O Substitutivo prevê medidas rigorosas para asfixia financeira das organizações, como: sequestro, arresto e indisponibilidade de bens (físicos, digitais e financeiros), bloqueio cautelar de acesso a sistemas financeiros e plataformas digitais, proibição de uso de instrumentos de crédito/débito e operações em corretoras de criptoativos, Os crimes tipificados no PL serão considerados hediondos e são declarados insuscetíveis de anistia, graça, indulto e livramento condicional. O tempo necessário para progressão de regime aumenta, podendo chegar a até 85% da pena, enquanto as lideranças de facções cumprirão obrigatoriamente a pena em presídio federal de segurança máxima. Há previsão ainda de monitoramento de diálogos em parlatórios prisionais (captura audiovisual e gravação), ressalvando-se a comunicação entre advogado e cliente em caso de conluio criminoso, que será analisada. É vedada também a concessão de auxílio-reclusão aos dependentes de membros presos por esses crimes, um aceno ao populismo.
O Substitutivo também incorpora a criação do Banco Nacional de membros de Organização Criminosa Ultraviolenta e de bancos estaduais interoperáveis, com o objetivo de unificar dados e informações sobre pessoas e entidades vinculadas a facções. A integração a esses bancos estaduais é estabelecida como condição necessária para receber repasses voluntários da União no Sistema Único de Segurança Pública (SUSP).
As medidas são bastante válidas. Há um impasse sobre o destino dos recursos apreendidos em ações das polícias, mas isso deverá ser objeto de discussão.

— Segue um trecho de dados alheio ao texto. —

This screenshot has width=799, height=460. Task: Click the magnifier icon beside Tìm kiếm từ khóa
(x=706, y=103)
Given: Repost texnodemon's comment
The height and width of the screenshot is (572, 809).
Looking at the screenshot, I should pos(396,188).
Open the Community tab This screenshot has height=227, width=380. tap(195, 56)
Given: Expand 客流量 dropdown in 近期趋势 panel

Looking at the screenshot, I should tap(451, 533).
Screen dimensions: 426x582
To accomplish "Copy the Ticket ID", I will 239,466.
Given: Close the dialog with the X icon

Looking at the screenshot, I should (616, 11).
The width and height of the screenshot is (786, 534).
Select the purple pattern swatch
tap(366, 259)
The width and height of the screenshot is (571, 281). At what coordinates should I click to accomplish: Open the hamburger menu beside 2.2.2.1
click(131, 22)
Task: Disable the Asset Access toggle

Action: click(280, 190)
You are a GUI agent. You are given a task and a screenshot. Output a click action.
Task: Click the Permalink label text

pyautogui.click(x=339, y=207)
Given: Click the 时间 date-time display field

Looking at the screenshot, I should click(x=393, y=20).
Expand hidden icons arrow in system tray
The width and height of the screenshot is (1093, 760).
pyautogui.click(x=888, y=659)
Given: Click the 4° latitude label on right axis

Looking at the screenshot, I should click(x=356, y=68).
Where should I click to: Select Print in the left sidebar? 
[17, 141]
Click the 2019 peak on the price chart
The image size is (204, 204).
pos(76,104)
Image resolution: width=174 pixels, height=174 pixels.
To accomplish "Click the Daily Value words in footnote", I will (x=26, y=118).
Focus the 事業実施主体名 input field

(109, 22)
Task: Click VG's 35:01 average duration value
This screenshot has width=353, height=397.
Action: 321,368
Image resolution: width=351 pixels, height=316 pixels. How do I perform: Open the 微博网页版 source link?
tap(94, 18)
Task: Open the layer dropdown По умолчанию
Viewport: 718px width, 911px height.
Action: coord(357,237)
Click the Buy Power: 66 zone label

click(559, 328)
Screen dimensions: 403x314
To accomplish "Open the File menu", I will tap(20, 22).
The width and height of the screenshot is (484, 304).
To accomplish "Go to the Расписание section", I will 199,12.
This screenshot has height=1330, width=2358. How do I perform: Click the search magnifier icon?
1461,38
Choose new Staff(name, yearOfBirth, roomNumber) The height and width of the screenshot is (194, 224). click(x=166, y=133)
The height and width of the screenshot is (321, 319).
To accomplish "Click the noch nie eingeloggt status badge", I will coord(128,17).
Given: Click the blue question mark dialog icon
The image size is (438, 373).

O mais relevante é que a proposta seja votada logo, a despeito de quem seja o relator. O Brasil vem tomando medidas contra as organizações criminosas, não sendo inerte, mas é preciso estabelecer um marco nessa luta. Não basta ao governo obter sucesso na desarticulação de setores do crime organizado, é preciso que ele seja visto como competente para tanto, dando à população a sensação de que esse desafio não é insolúvel. A desesperança é um péssimo sentimento, com graves repercussões na sociedade.